I'm not sure that Jesus would agree with this post, and I claim to be his follower. Perhaps I will someday fully come to grips with the concept of turning the other cheek. On the other hand, maybe there was a good reason why Jesus is never quoted as criticizing a good soldier...maybe he felt there were good reasons why us humans need someone to keep order when things get totally out of control. I'm conflicted!

3 comments:

ThomasLB said...

I don't know what you do once things have gotten this bad. It's like that Simon & Garfunkle song, "Any way you look at this, you lose."

I think the long-term solution is to adopt a foreign policy based on human rights.
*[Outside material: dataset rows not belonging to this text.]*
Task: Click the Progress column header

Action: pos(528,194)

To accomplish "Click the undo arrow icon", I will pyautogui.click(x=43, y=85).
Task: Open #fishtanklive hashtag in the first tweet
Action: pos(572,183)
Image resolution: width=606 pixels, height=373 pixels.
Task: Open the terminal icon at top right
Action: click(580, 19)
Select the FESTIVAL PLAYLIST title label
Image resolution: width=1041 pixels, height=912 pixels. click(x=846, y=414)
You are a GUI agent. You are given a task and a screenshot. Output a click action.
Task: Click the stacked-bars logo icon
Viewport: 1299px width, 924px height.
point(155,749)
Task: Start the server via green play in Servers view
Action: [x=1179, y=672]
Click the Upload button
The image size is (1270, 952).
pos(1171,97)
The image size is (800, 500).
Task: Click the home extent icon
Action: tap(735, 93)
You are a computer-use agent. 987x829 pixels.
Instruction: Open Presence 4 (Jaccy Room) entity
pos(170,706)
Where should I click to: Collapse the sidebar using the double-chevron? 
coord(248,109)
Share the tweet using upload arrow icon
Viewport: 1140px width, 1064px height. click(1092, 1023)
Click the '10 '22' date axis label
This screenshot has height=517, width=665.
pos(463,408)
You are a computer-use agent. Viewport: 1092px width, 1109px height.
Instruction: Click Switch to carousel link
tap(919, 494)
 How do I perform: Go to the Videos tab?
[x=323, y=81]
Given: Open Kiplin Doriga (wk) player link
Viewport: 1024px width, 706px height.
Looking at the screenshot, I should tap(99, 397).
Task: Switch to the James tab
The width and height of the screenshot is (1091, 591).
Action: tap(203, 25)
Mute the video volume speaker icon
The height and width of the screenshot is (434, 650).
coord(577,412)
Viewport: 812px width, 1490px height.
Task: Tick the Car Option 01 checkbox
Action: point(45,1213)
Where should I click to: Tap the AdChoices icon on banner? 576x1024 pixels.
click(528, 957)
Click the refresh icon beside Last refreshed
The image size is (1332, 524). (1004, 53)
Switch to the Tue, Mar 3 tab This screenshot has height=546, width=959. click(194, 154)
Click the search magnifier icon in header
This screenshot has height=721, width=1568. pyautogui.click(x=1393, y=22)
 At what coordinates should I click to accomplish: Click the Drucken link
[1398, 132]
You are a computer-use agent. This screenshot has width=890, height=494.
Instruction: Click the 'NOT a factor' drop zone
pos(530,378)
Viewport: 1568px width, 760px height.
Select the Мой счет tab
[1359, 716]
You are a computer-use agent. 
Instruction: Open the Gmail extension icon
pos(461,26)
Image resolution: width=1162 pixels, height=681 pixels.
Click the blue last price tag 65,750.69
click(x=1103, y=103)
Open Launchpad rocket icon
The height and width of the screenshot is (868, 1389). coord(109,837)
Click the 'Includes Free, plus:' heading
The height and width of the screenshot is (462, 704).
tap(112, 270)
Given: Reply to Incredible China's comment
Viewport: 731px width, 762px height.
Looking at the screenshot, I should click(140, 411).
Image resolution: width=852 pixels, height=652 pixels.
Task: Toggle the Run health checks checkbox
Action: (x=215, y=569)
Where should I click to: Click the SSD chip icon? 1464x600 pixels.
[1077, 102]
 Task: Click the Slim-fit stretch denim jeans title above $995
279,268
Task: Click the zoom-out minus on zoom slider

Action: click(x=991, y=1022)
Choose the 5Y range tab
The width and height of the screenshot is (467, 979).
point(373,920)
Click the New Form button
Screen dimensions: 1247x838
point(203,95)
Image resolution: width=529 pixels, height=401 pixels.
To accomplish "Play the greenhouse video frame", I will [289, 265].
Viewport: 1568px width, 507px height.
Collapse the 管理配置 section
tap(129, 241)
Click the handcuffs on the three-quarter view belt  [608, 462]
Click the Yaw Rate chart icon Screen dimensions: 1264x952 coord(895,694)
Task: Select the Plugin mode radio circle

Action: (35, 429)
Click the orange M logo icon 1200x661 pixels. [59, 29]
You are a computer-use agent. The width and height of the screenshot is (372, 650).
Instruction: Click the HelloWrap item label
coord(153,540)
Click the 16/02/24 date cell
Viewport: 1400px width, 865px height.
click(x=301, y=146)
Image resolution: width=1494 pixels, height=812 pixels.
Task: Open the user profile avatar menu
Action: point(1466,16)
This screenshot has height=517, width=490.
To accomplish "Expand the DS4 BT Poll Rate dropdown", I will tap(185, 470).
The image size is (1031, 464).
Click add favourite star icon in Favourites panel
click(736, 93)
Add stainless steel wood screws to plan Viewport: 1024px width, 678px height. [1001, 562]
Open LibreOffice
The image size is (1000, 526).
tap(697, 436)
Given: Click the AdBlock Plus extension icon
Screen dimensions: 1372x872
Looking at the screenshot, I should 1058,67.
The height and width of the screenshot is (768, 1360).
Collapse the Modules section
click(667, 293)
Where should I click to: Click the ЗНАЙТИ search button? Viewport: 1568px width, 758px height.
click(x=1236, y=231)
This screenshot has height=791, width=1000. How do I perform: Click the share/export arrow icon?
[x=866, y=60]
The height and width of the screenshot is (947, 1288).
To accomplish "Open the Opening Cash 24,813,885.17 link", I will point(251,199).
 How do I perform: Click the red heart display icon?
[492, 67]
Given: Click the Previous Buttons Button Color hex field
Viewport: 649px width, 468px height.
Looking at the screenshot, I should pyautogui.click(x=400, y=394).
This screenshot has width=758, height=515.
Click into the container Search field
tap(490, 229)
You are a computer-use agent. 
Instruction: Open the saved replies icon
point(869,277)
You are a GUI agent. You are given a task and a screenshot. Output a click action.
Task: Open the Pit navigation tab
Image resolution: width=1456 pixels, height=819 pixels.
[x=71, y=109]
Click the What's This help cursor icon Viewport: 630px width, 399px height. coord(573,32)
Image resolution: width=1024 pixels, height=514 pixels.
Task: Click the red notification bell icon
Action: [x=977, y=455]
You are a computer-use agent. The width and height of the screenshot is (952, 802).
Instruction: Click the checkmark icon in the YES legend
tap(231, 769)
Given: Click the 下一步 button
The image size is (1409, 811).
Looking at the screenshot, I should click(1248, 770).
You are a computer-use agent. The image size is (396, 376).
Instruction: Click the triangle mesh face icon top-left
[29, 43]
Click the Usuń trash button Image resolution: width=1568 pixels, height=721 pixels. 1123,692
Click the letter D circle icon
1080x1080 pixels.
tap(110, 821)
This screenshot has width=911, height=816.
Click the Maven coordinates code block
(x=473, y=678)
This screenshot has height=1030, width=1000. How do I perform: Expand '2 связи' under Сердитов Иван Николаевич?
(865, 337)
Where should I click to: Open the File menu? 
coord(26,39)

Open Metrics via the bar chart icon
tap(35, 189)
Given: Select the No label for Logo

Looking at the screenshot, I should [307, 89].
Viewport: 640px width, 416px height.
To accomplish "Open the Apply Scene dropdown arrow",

Most people aren't born killers, they're molded into that role.

There will always be sociopaths like Charles Manson around, and modern technology has made it possible for "lone wolves" to do a great deal of damage, but the sheer number of terrorists/resistance fighters in the Middle East is a direct result of selfish and cruel foreign policy decisions by the West. We sowed the wind, now we're reaping the whirlwind.

Dave said...

"[T]he sheer number of terrorists/resistance fighters in the Middle East is a direct result of selfish and cruel foreign policy decisions by the West. We sowed the wind, now we're reaping the whirlwind."

Thomas, if the terrorists/resistance fighters exist "as direct result" of the West's actions, why are they killing each other, rather than joining forces and attacking U.S. forces? Seems counter-productive.

I think they are nothing more than virulent strain of ethnic/religious antagonism that has been around for a thousand years. Relatively recent examples:
the Soviet Republics before and after the Soviet Union; Eastern Europe, before and after the Soviets; Protestants and Catholics in Ireland. I've used the phrase lately that people are basicly cussed. If we had not invaded in '91 or '02; or, if we left tomorrow, I think the people in the Middle East would have, and will fight each other.

As to Likehiker's conflict, I don't see whatever we do there as working. Just pessimistic me.

ThomasLB said...

I think it mostly has its roots in poverty and hopelessness. There's always been a few people who can't get along with other religions and races, but for the most part people can live peacefully with their neighbors. The problems start when unemployment and disenfranchisement becomes entrenched, and the search for scapegoats begins.

I don't think people start out violent and angry. I think they become that way when they've lost control of their own destinies.

At this point, Iraq is just one big temper tantrum. I don't think the violence even has a point any more; I don't think anybody is trying to "win" anything. They're just murderously frustrated.

But I might be wrong about everything. Maybe I'm trying to make sense out of something that makes no sense.